Tahun ini, Temu Pendidik Nusantara akan diadakan pada 5 – 7 Oktober 2018 yang akan mengusung format yang lebih baik lagi dalam menjawab kebutuhan guru untuk pengembangan dirinya. Bocorannya, ada Pameran Karier yang menjadi ajang buat guru menampilkan dan menawarkan karya guru dalam bentuk produk maupun layanan. Lengkapnya nantikan di situs Temu Pendidik Nusantara 2018 🙂
Bayangkan perubahan dari sebuah kegiatan saja begitu dinamisnya, padahal Cikal ada banyak sekali aktivitas dan kegiatannya. Tantangan tersebut yang membantu saya belajar untuk menjadi dan tetap menjadi pelajar merdeka, orang yang selalu berinisiatif dan mengatur sendiri tujuan, cara dan refleksi belajarnya. Tanpa menjadi pelajar merdeka, pasti saya sudah menderita dan mengakhiri komitmen saya di Cikal 🙂
Belajar menjadi pemimpin belajar
Sejak sebelum lebaran sudah mendapat kabar, dan pada awal Juli 2018 ini saya mendapat tantangan belajar baru, menjadi pemimpin di Kampus Guru Cikal. Sebagaimana konsekuensi berada di Cikal, selalu menjadi pelajar merdeka, menjadi pemimpin bukan saja mengatur pekerjaan, tapi juga mengatur proses belajar anggota timnya. Ini tantangan lama sebenarnya, tapi dulu ketika memimpin lembaga di sebuah kampus, saya masih merasa belum berhasil menjadi pemimpin belajar. Target finansial tercapai, tapi organisasi tidak belajar sehingga perubahan tidak berkelanjutan.

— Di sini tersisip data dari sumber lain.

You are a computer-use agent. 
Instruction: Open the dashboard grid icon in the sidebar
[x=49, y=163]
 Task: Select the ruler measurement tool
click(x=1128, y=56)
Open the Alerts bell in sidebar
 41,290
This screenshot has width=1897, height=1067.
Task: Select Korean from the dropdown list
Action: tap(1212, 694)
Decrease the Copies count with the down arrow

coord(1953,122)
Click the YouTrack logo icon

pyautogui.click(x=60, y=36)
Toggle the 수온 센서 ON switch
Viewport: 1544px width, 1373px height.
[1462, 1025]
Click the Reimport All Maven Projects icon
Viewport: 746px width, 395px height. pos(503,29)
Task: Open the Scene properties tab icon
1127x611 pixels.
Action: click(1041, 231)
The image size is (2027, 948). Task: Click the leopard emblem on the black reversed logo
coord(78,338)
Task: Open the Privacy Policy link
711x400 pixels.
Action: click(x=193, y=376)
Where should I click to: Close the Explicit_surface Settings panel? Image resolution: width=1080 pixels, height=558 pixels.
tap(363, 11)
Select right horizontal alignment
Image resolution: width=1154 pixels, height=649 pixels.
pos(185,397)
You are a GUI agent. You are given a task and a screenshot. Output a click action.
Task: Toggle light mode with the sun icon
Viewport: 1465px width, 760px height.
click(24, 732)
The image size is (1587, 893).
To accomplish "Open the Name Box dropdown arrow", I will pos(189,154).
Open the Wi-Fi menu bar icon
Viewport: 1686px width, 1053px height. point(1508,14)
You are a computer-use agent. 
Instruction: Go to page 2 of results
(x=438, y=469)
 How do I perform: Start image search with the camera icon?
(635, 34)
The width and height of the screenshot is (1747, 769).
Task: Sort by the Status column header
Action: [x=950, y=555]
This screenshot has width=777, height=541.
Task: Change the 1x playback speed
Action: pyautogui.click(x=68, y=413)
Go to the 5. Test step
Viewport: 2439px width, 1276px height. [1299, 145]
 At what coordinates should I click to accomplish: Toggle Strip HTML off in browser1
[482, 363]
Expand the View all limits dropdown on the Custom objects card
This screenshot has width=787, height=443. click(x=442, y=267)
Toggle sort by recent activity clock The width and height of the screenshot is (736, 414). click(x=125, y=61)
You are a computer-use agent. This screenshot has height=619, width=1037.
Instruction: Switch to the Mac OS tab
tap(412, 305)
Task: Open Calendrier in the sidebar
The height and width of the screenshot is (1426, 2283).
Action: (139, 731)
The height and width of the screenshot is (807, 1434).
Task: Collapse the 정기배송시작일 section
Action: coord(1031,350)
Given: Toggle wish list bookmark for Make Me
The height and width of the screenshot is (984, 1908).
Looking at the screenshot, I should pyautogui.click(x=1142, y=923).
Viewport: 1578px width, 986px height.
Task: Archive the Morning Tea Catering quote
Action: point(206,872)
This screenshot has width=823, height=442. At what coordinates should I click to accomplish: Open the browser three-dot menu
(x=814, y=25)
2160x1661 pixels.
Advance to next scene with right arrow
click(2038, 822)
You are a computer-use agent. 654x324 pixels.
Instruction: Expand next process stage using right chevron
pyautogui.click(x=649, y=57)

Menjadi organisasi belajar memang dilema, ditengah rutinitas mengejar target pekerjaan, tetap perlu mengalokasikan waktu untuk belajar, bukan saja secara individual, juga secara organisasi. Pemimpin belajar akan selalu menghadapi dilema. Dalam sebuah buku, ada kutipan menarik, “Rutinitas itu seperti lalat, meski tidak diharapkan akan tetap membuat kita sibuk untuk mengusirnya”. Itulah tantangan yang kini saya hadapi, menjaga keseimbangan organisasi untuk bekerja sekaligus belajar. Bukan hanya memberi perintah belajar, tapi menjadi bagian dari belajar itu sendiri. Sebagaimana tulisan ini adalah bagian kesepakatan tim Kampus Guru Cikal untuk melakukan refleksi setiap hari Jumat.
Itulah 4 mengapa saya tetap bergabung di Cikal, belajar menjadi guru belajar. Semoga kehadiran saya bisa berkontribusi buat Cikal dan lebih luas lagi buat Komunitas Guru Belajar yang kini telah ada di 145 daerah.
Sekali merdeka, tetap merdeka belajar!